ALAN BLANDFORD’S figure of 20,000 Eastern Europeans forming a new wave of immigration into the UK is likely to be a considerable underestimate based on the East European precedent between 2004 and 2011 (Letters July 24).

Like Poland in 2004, Bulgarian and Romanian GDP per head is only about one fifth of that of the UK and both suffer from high youth unemployment. The minimum wage is only about £1 per hour in both countries and access to welfare in the UK is relatively simple, with low wages being topped up by in work benefits.

Taking these and other factors into account Migrationwatch UK estimates that immigration from these two countries will add 50,000 a year to the UK population for the next five years of which about half is likely to be captured in the immigration statistics.

Let us remember that the Labour government relied on studies for estimated East European immigration which turned out to be wrong by a factor of eight. No wonder the present government has been so reluctant to publish any estimate of its own.

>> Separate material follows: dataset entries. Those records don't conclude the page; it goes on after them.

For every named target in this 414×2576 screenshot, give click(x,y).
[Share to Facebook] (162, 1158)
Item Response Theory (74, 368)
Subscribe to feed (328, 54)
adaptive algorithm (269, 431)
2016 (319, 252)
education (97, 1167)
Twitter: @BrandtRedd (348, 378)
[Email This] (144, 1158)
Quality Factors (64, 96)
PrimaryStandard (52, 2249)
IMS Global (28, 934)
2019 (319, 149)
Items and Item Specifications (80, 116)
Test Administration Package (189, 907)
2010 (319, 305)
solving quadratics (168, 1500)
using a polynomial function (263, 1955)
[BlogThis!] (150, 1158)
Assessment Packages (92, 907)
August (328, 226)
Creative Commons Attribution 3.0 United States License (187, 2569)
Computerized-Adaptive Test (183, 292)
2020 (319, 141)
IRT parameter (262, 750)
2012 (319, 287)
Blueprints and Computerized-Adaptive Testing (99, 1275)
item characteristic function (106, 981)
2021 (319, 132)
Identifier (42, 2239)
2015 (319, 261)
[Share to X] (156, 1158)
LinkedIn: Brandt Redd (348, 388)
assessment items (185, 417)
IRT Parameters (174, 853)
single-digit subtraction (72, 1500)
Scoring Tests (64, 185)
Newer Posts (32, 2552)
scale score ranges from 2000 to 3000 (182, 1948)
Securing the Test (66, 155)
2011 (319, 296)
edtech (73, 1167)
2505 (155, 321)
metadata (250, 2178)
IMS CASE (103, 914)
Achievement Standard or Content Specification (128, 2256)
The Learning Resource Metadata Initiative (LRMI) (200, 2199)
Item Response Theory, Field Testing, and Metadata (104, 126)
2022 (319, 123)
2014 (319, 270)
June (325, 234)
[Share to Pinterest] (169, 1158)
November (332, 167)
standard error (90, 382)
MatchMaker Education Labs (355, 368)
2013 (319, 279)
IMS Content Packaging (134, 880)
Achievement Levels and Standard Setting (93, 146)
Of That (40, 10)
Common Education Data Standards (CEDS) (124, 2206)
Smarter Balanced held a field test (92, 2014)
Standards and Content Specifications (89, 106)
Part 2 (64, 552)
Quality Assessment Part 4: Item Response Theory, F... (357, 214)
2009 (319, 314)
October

As one leading commentator put it: “If Spain can get away with closing its border with Gibraltar, why can’t we close our border to the flood of Bulgarians and Romanians heading our way in a few short months’ time”?

Unless something is done, and soon, to negotiate back control of our own national borders, we face the real prospect of demographic suicide.

Giving up control of immigration policy to the European Union is one more reason for exiting this organisation as soon as the promised referendum affords us the opportunity to do so.

COLIN SMITH, Totton Branch, New Forest East Conservatives.